A vaccine for Alzheimer’s disease could be just a few short years away according to researchers from Australia and the United States.
The initial trials have shown that the vaccine has the potential to slow or reverse the effects of the disease in patients with dementia, as well as prevent Alzheimer’s when given to healthy people.
According to a study published in Nature’s Scientific Reports journal, two proteins — amyloid-beta and amyloid-tau — present themselves in Alzheimer’s and dementia patients respectively.
It is thought both proteins could be targeted by the new vaccine.
“In particular, the same vaccine platform could be used to both prevent the onset of [Alzheimer’s disease] and also slow down development of tauopathy-associated dementia,” the study’s author writes.
The vaccine has been a joint project between a team from Flinder’s University in Australia, the University of California, and the Institute of Molecular Medicine.
According to Flinder’s University, roughly 7.5 million people are diagnosed with Alzheimer’s disease each year, with about 50 million dementia cases worldwide as at 2015.

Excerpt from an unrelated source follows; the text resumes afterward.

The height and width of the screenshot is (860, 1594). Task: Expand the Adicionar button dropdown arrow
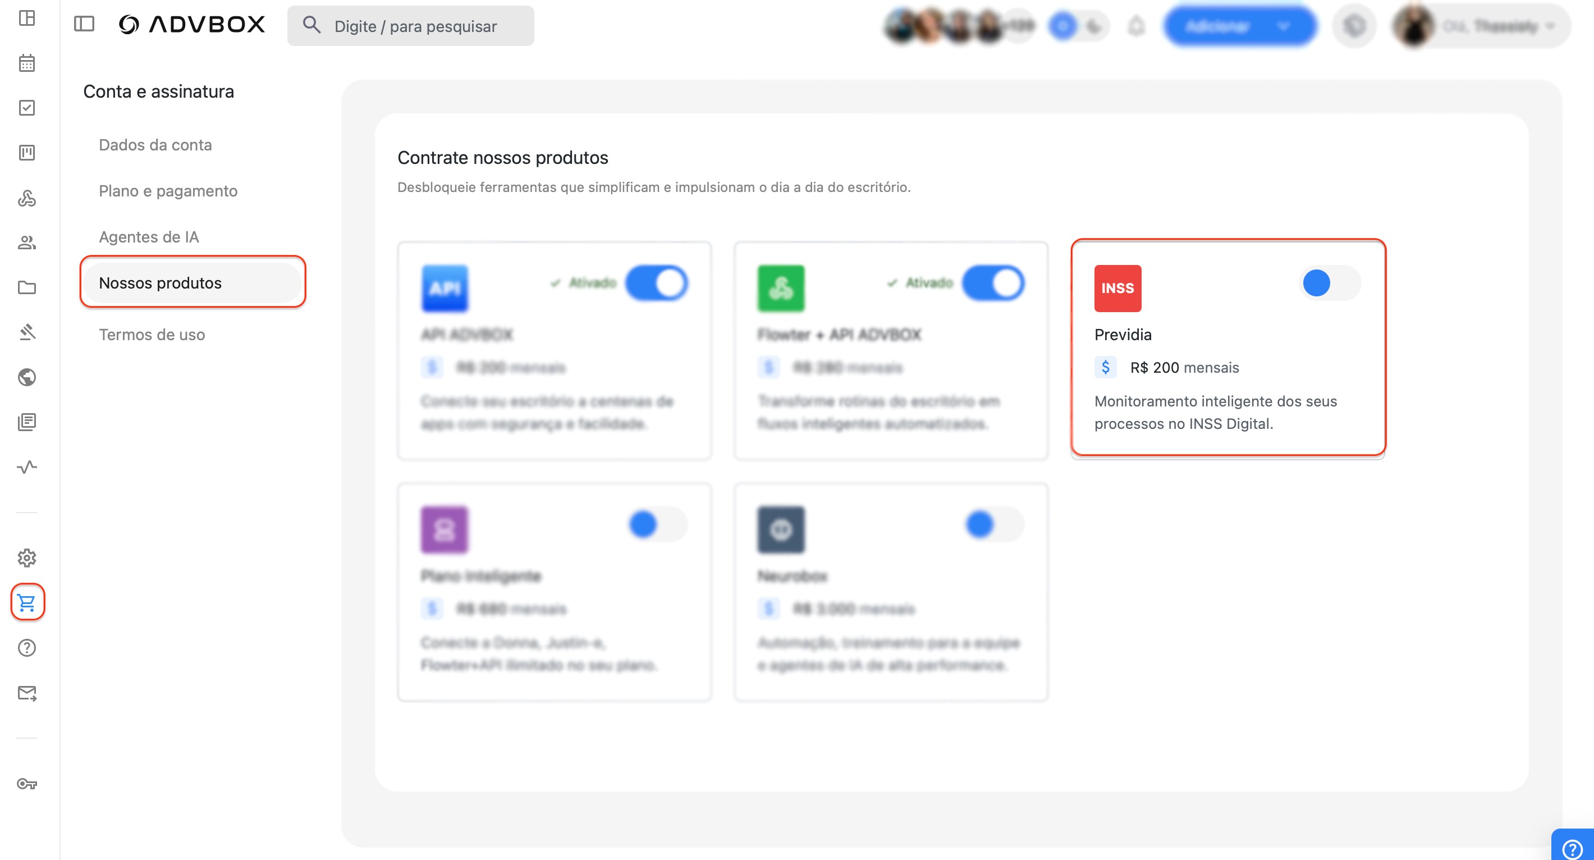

The Alzheimer’s vaccine has proven successful in animal trials involving mice.
“We have demonstrated in mice genetically modified to get accelerated dementia that our vaccine cadidate produces antibodies, which bind to the proteins a-beta and tau,” Professor Nikolai Petrovsky of Flinder’s University told the International Business Times.
He says the success of the animal trials has led the team to secure funding that will help them progress towards human clinical trials within two years.
The trials are likely to focus on patients already suffering early onset Alzheimer’s disease to determine the effectiveness on slowing or reversing the effects of the disease.
In the last decade there have been more than 240 attempts to cure or prevent Alzheimer’s.